When seeing this report I was struck by how the words spoken by a Nigerien mother can assimilate to those of a mother from here, in Ticino, despite hundreds of miles away and the totally different conditions of life: “my youngest children go to school because I do not want them to get lost (in life) “. However, in the case of the Nigerien mother, “to get lost”, means to become a fighter and commit crimes.
Here’s what another mother says in the reportage: “I do not think the militia who attacked us have ever gone to school, otherwise they would not have done all this”.
For these mothers, school becomes the only possibility for granting a better present and a better future for their children: school as a safe place for their children, as a supervised and protected environment; school as a therapeutic place for their children, which helps to forget and treat psychological traumas caused by the massacres committed by the Boko Haram militias; school as a place to cultivate and open one’s mind, become aware of one’s life and be conscious.
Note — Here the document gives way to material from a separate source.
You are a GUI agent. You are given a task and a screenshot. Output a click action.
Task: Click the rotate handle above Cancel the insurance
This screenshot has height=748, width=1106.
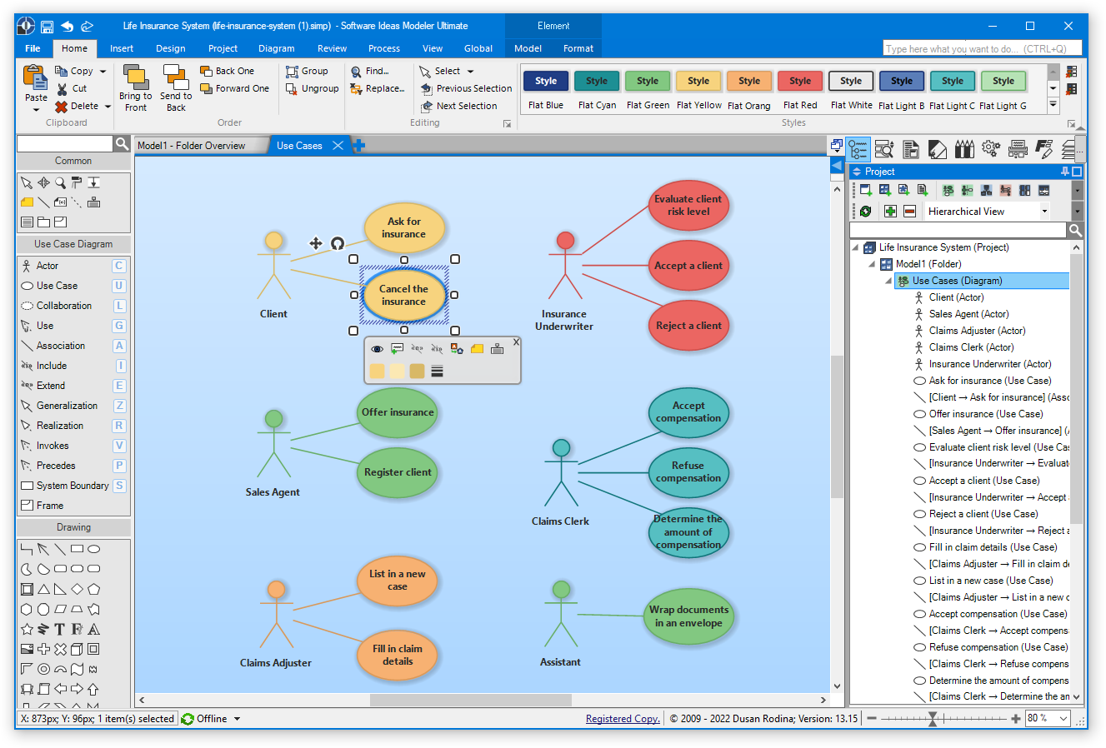338,243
“Last year our kids could not attend classes, but here, students feel safe and have so much desire to make up for the lost time that even we teachers have found the courage to accompany them.”
With the outbreak of the crisis in North-East Nigeria and the consequent arrival of thousands of refugees fleeing the Boko Haram attacks, the international COOPI network has been assisting victims escape from violence in over 65 villages through Psychosocial Supporting Devices.
In order to appropriately elaborate the terrible situations experienced, psychological first aid and refugee reception activities were carried. Furthermore, dialogue and support groups to promote solidarity and social cohesion have been implemented.
Numerous educational interventions for primary and secondary students, refugees, natives as well as internally displaced people are currently underway.